If you're from the Pacific Northwest, get into the PNWBA quickly. Lots of
great people and so welcoming to amateurs.

------
thoughtpalette
Set up RetroPi on it, ordered some SNES USB controllers for like $7 each.

[https://github.com/petrockblog/RetroPie-
Setup](https://github.com/petrockblog/RetroPie-Setup)

I realized all the games are a lot harder than they felt when I was a child.
Can't get past the second person on Mortal Kombat 3... but Super Mario World
is a lot of fun.

------
fnordfnordfnord
A retro arcade for my kid. There are hundreds of examples.

FM Stereo transmitter (I needed a signal to test my rtl2832 SDR indoors).

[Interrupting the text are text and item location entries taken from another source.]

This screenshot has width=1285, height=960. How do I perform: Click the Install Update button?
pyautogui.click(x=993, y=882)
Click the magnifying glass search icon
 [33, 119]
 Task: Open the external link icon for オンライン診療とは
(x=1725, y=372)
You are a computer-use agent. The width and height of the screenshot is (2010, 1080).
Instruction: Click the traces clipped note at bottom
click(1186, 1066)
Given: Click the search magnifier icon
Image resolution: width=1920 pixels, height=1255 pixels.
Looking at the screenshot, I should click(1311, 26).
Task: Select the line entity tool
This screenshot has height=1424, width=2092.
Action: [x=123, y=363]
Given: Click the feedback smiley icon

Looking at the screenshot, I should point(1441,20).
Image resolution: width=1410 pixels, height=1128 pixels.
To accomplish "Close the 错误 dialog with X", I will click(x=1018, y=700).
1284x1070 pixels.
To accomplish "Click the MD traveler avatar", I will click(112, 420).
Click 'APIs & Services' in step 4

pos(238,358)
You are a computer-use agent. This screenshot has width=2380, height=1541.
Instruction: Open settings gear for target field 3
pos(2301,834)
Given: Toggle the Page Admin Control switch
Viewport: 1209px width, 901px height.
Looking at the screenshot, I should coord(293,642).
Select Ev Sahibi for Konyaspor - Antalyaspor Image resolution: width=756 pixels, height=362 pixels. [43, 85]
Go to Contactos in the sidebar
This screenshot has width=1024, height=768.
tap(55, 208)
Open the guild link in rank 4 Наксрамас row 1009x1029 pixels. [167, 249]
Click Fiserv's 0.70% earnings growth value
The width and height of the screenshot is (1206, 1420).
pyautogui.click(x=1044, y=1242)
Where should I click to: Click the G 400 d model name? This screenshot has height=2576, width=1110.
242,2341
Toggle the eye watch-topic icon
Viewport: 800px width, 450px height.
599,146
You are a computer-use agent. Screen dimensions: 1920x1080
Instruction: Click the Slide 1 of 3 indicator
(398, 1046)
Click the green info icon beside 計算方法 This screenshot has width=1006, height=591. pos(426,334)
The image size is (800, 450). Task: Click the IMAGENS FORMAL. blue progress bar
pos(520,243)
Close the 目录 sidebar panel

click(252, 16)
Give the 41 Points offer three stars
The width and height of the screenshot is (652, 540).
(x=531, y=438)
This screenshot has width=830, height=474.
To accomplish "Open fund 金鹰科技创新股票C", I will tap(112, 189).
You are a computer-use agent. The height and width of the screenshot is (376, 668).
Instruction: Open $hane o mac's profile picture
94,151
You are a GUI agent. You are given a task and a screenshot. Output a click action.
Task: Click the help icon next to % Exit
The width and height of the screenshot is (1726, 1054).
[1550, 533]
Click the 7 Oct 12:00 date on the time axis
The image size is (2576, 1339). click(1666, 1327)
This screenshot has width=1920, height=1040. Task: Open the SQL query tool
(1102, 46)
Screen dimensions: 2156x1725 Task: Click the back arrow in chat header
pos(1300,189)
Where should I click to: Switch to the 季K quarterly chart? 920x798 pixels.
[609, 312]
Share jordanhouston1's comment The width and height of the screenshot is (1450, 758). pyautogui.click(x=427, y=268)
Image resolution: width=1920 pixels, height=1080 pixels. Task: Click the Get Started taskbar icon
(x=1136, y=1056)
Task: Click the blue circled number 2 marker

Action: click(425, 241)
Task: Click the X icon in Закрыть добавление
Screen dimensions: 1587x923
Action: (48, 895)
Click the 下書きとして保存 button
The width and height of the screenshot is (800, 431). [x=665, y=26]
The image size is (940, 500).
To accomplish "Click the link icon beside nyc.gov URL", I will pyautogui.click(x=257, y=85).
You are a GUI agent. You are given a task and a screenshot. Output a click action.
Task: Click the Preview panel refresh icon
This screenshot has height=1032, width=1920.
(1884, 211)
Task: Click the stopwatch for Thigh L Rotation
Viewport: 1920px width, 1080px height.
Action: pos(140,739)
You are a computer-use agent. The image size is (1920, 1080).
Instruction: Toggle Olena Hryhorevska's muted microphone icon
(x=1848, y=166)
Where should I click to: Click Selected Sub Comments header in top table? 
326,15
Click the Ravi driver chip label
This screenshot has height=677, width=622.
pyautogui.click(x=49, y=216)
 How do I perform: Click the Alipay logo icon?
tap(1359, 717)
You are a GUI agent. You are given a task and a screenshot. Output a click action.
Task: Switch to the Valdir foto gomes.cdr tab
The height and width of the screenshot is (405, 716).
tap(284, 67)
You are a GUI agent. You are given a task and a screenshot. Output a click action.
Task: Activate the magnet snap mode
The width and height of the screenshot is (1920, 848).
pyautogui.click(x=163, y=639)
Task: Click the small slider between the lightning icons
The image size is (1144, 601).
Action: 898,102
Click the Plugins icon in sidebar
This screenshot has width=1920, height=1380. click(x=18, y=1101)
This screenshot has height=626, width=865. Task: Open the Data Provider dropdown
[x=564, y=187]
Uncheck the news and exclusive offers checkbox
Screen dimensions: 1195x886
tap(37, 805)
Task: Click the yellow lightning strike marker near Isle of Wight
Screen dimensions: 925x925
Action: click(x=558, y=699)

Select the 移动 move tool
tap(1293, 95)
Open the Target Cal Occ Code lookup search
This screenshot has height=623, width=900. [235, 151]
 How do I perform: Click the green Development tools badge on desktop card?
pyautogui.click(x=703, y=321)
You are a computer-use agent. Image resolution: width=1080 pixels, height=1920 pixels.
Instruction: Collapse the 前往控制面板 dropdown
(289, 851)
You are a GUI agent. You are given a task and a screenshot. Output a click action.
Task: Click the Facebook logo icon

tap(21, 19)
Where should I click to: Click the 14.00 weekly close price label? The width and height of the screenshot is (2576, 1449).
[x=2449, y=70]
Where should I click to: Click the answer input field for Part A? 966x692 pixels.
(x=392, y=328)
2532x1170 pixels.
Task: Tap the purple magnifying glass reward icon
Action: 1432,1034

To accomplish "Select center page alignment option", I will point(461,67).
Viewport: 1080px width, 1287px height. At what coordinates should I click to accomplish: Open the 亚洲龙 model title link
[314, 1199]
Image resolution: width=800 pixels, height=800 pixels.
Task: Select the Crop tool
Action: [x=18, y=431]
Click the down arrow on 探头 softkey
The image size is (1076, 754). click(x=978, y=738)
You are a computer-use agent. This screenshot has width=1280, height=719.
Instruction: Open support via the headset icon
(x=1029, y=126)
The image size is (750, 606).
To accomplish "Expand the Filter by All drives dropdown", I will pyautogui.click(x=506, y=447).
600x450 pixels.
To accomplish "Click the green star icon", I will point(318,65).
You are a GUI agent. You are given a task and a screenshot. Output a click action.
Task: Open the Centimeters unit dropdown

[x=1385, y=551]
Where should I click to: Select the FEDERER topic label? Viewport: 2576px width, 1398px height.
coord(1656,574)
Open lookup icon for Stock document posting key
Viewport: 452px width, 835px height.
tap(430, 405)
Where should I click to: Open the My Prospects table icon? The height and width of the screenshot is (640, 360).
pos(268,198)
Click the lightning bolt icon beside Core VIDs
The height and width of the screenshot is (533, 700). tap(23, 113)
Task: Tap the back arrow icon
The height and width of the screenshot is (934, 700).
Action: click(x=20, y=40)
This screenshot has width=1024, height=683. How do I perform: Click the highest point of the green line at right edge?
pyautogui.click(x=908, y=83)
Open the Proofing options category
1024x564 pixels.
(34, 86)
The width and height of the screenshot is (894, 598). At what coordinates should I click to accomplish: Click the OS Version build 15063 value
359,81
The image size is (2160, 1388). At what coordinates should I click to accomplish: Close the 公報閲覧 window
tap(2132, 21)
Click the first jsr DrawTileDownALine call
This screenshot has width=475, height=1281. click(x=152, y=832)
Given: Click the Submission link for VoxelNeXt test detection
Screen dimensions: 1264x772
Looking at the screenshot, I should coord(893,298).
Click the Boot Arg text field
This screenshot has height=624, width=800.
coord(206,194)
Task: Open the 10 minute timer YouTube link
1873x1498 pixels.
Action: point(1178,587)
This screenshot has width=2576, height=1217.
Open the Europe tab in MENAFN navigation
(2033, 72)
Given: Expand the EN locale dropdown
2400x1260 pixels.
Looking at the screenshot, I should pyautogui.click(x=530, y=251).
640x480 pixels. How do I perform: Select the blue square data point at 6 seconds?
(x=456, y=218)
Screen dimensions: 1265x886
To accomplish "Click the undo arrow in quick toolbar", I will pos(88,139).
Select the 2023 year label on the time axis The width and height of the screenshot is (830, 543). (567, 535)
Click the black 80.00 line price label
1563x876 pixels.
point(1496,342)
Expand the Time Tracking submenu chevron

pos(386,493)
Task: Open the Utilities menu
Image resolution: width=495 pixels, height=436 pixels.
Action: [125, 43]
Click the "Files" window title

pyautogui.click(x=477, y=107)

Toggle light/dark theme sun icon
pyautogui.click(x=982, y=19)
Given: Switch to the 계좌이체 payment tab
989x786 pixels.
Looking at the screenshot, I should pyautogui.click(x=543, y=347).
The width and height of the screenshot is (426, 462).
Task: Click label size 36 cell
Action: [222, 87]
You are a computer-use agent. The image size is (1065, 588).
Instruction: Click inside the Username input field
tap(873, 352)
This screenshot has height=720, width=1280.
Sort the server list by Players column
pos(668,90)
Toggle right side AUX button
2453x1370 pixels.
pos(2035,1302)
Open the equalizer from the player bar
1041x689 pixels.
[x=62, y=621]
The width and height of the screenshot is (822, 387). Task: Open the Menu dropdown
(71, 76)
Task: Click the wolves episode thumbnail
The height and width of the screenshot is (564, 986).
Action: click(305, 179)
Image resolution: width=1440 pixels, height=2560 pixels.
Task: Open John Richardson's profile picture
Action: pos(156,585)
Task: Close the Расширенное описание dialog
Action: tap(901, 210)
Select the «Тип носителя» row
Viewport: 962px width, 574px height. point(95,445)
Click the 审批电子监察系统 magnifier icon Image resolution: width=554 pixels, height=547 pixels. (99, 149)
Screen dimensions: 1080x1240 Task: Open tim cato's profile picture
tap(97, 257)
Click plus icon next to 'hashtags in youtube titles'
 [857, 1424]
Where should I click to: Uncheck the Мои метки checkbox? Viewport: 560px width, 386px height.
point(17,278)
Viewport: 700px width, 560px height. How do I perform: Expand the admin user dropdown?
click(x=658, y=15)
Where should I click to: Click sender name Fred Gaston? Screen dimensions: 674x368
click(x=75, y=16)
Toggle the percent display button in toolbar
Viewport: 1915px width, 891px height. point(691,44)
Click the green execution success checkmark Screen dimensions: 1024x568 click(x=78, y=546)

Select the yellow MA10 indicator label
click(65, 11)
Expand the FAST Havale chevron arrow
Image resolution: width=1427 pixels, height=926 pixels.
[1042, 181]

Home automation. This is the only project that has any 'unique' work, the
others were just "follow the examples".

I'm converting a mobility scooter into a semi-autonomous robot but, nothing
impressive to report yet.

------
sprobertson
My drunk friend kicked in my front door so I took the opportunity to replace
the busted strike with an electric strike. A Raspberry Pi controls the relay
to switch it open, accessed via a simple Node.js app or text message (with
Twilio posting a webhook to said app).

------
nivertech
Building Wireless Sensor Networks with MQTT-S, RaspberryPi and Erlang

[http://slideshare.net/nivertech/zvi-mqtts-
foreuc2013](http://slideshare.net/nivertech/zvi-mqtts-foreuc2013)

------
emacsnw
\- A security camera with motion sensor

\- A semi-real time (with less than 10 seconds delay) pet monitoring system

------
trevorg16
The only thing that i have done is use it as lightweight server with Nginx
running on Arch.

------
deadfall
-XBMC -Tor wifi router

Working on: -running electric sheep -portable pi